Instructions for the task: Retype every one of the records below verbatim, line for line, in their original order.

Dataset records:
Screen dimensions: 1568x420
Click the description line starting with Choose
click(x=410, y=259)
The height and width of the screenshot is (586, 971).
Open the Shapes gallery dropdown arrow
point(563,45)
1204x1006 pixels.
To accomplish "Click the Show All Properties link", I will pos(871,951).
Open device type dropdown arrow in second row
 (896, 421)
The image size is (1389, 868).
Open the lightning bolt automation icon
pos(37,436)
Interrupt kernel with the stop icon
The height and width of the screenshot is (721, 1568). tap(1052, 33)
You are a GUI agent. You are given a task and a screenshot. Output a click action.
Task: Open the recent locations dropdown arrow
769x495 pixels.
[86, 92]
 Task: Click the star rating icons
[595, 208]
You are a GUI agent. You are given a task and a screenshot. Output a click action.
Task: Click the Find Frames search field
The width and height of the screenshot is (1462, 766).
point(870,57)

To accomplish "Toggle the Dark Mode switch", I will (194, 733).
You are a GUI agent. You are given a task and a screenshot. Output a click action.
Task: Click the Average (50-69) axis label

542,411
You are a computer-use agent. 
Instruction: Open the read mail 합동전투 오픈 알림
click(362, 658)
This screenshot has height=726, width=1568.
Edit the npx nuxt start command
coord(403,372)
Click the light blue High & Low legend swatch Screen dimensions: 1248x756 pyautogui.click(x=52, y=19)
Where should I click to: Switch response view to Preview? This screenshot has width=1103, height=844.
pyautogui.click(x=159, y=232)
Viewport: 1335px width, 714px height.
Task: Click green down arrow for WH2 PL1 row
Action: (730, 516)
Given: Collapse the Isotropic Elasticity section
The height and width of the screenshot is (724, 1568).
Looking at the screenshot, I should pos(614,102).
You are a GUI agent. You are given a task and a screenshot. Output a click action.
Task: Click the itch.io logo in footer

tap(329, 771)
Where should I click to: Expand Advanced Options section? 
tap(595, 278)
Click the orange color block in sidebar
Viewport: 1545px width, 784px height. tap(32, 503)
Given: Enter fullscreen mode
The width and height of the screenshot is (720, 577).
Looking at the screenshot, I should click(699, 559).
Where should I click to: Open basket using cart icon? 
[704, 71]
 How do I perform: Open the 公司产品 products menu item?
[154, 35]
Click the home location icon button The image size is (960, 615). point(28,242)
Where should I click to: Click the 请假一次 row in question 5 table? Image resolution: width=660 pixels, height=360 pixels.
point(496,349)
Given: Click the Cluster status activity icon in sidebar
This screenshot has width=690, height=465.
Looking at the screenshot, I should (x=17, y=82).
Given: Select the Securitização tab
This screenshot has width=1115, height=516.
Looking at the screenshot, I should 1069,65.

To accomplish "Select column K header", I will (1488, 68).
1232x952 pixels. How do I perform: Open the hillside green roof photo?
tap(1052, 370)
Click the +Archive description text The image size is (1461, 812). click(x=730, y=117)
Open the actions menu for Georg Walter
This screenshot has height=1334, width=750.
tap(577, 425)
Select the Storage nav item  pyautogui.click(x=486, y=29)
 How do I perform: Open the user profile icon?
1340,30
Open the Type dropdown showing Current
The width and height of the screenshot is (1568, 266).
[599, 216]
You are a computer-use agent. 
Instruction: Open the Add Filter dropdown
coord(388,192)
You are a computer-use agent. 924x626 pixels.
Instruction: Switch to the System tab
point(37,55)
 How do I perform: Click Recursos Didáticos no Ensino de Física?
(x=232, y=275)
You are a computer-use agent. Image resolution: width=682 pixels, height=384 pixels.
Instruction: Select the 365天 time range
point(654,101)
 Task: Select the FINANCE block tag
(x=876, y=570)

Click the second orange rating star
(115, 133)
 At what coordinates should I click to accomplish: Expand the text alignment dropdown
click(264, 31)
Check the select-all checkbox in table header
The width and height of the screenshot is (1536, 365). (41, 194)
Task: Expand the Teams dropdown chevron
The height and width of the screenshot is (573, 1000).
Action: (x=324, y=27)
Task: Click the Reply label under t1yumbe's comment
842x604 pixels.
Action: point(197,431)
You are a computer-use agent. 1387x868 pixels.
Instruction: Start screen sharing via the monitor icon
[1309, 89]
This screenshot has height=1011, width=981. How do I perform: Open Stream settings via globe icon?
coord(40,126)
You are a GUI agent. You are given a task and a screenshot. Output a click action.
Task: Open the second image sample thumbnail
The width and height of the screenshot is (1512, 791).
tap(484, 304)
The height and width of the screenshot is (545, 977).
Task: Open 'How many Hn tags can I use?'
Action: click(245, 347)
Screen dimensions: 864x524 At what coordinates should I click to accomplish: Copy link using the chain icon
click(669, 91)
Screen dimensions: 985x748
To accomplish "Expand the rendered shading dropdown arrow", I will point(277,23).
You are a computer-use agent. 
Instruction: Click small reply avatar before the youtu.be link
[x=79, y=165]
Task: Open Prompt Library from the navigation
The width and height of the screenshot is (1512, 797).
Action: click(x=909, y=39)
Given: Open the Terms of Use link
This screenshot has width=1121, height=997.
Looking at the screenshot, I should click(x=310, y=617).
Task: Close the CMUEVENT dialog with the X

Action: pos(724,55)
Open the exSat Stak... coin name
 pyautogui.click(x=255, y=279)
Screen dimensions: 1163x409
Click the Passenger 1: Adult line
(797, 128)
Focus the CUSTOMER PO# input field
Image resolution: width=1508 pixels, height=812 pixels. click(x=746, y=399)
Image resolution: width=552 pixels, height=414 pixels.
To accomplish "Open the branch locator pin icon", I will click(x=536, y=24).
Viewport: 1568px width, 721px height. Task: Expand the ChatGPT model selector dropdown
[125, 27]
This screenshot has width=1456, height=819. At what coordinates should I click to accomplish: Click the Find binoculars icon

Complete output:
Screen dimensions: 1568x420
Click the description line starting with Choose
click(x=410, y=259)
The height and width of the screenshot is (586, 971).
Open the Shapes gallery dropdown arrow
point(563,45)
1204x1006 pixels.
To accomplish "Click the Show All Properties link", I will pos(871,951).
Open device type dropdown arrow in second row
 (896, 421)
The image size is (1389, 868).
Open the lightning bolt automation icon
pos(37,436)
Interrupt kernel with the stop icon
The height and width of the screenshot is (721, 1568). tap(1052, 33)
You are a GUI agent. You are given a task and a screenshot. Output a click action.
Task: Open the recent locations dropdown arrow
769x495 pixels.
[86, 92]
 Task: Click the star rating icons
[595, 208]
You are a GUI agent. You are given a task and a screenshot. Output a click action.
Task: Click the Find Frames search field
The width and height of the screenshot is (1462, 766).
point(870,57)

To accomplish "Toggle the Dark Mode switch", I will (194, 733).
You are a GUI agent. You are given a task and a screenshot. Output a click action.
Task: Click the Average (50-69) axis label

542,411
You are a computer-use agent. 
Instruction: Open the read mail 합동전투 오픈 알림
click(362, 658)
This screenshot has height=726, width=1568.
Edit the npx nuxt start command
coord(403,372)
Click the light blue High & Low legend swatch Screen dimensions: 1248x756 pyautogui.click(x=52, y=19)
Where should I click to: Switch response view to Preview? This screenshot has width=1103, height=844.
pyautogui.click(x=159, y=232)
Viewport: 1335px width, 714px height.
Task: Click green down arrow for WH2 PL1 row
Action: (730, 516)
Given: Collapse the Isotropic Elasticity section
The height and width of the screenshot is (724, 1568).
Looking at the screenshot, I should pos(614,102).
You are a GUI agent. You are given a task and a screenshot. Output a click action.
Task: Click the itch.io logo in footer

tap(329, 771)
Where should I click to: Expand Advanced Options section? 
tap(595, 278)
Click the orange color block in sidebar
Viewport: 1545px width, 784px height. tap(32, 503)
Given: Enter fullscreen mode
The width and height of the screenshot is (720, 577).
Looking at the screenshot, I should click(699, 559).
Where should I click to: Open basket using cart icon? 
[704, 71]
 How do I perform: Open the 公司产品 products menu item?
[154, 35]
Click the home location icon button The image size is (960, 615). point(28,242)
Where should I click to: Click the 请假一次 row in question 5 table? Image resolution: width=660 pixels, height=360 pixels.
point(496,349)
Given: Click the Cluster status activity icon in sidebar
This screenshot has width=690, height=465.
Looking at the screenshot, I should (x=17, y=82).
Given: Select the Securitização tab
This screenshot has width=1115, height=516.
Looking at the screenshot, I should 1069,65.

To accomplish "Select column K header", I will (1488, 68).
1232x952 pixels. How do I perform: Open the hillside green roof photo?
tap(1052, 370)
Click the +Archive description text The image size is (1461, 812). click(x=730, y=117)
Open the actions menu for Georg Walter
This screenshot has height=1334, width=750.
tap(577, 425)
Select the Storage nav item  pyautogui.click(x=486, y=29)
 How do I perform: Open the user profile icon?
1340,30
Open the Type dropdown showing Current
The width and height of the screenshot is (1568, 266).
[599, 216]
You are a computer-use agent. 
Instruction: Open the Add Filter dropdown
coord(388,192)
You are a computer-use agent. 924x626 pixels.
Instruction: Switch to the System tab
point(37,55)
 How do I perform: Click Recursos Didáticos no Ensino de Física?
(x=232, y=275)
You are a computer-use agent. Image resolution: width=682 pixels, height=384 pixels.
Instruction: Select the 365天 time range
point(654,101)
 Task: Select the FINANCE block tag
(x=876, y=570)

Click the second orange rating star
(115, 133)
 At what coordinates should I click to accomplish: Expand the text alignment dropdown
click(264, 31)
Check the select-all checkbox in table header
The width and height of the screenshot is (1536, 365). (41, 194)
Task: Expand the Teams dropdown chevron
The height and width of the screenshot is (573, 1000).
Action: (x=324, y=27)
Task: Click the Reply label under t1yumbe's comment
842x604 pixels.
Action: point(197,431)
You are a computer-use agent. 1387x868 pixels.
Instruction: Start screen sharing via the monitor icon
[1309, 89]
This screenshot has height=1011, width=981. How do I perform: Open Stream settings via globe icon?
coord(40,126)
You are a GUI agent. You are given a task and a screenshot. Output a click action.
Task: Open the second image sample thumbnail
The width and height of the screenshot is (1512, 791).
tap(484, 304)
The height and width of the screenshot is (545, 977).
Task: Open 'How many Hn tags can I use?'
Action: click(245, 347)
Screen dimensions: 864x524 At what coordinates should I click to accomplish: Copy link using the chain icon
click(669, 91)
Screen dimensions: 985x748
To accomplish "Expand the rendered shading dropdown arrow", I will point(277,23).
You are a computer-use agent. 
Instruction: Click small reply avatar before the youtu.be link
[x=79, y=165]
Task: Open Prompt Library from the navigation
The width and height of the screenshot is (1512, 797).
Action: click(x=909, y=39)
Given: Open the Terms of Use link
This screenshot has width=1121, height=997.
Looking at the screenshot, I should click(x=310, y=617).
Task: Close the CMUEVENT dialog with the X

Action: pos(724,55)
Open the exSat Stak... coin name
 pyautogui.click(x=255, y=279)
Screen dimensions: 1163x409
Click the Passenger 1: Adult line
(797, 128)
Focus the CUSTOMER PO# input field
Image resolution: width=1508 pixels, height=812 pixels. click(x=746, y=399)
Image resolution: width=552 pixels, height=414 pixels.
To accomplish "Open the branch locator pin icon", I will click(x=536, y=24).
Viewport: 1568px width, 721px height. Task: Expand the ChatGPT model selector dropdown
[125, 27]
This screenshot has width=1456, height=819. At what coordinates should I click to accomplish: Click the Find binoculars icon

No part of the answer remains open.